Top of Data under study

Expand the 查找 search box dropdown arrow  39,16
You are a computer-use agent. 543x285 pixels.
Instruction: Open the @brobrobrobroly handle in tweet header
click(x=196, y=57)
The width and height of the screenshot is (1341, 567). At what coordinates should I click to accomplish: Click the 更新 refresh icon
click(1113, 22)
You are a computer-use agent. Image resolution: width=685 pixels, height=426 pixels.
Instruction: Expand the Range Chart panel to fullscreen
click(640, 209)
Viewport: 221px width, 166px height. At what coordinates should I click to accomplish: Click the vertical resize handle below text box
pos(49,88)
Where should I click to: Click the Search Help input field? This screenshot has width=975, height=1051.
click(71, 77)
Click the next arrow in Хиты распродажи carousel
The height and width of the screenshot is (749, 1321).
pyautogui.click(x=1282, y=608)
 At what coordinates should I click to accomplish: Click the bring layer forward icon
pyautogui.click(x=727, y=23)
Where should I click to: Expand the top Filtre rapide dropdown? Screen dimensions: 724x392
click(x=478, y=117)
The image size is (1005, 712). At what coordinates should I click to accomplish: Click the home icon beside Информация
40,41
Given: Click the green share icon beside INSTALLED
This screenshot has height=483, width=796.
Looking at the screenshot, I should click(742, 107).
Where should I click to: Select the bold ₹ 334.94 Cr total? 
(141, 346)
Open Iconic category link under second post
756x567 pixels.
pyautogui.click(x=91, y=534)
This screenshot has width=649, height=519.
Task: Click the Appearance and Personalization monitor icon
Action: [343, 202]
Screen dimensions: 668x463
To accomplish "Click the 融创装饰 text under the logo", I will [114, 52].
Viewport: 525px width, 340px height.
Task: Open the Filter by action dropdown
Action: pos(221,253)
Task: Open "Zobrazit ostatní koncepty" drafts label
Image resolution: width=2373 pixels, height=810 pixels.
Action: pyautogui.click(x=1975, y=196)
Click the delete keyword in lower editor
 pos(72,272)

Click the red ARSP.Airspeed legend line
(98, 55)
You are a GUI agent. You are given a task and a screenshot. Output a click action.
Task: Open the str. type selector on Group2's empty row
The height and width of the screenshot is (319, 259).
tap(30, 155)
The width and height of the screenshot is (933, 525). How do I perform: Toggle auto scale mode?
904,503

Bottom of Data under study

What you will do
Starting at the line above that holds "756x567 pixels." and ending at the line that holds "You are a GUI", transcribe each line exactly and include no other lines.

Output of the task
756x567 pixels.
pyautogui.click(x=91, y=534)
This screenshot has width=649, height=519.
Task: Click the Appearance and Personalization monitor icon
Action: [343, 202]
Screen dimensions: 668x463
To accomplish "Click the 融创装饰 text under the logo", I will [114, 52].
Viewport: 525px width, 340px height.
Task: Open the Filter by action dropdown
Action: pos(221,253)
Task: Open "Zobrazit ostatní koncepty" drafts label
Image resolution: width=2373 pixels, height=810 pixels.
Action: pyautogui.click(x=1975, y=196)
Click the delete keyword in lower editor
 pos(72,272)

Click the red ARSP.Airspeed legend line
(98, 55)
You are a GUI agent. You are given a task and a screenshot. Output a click action.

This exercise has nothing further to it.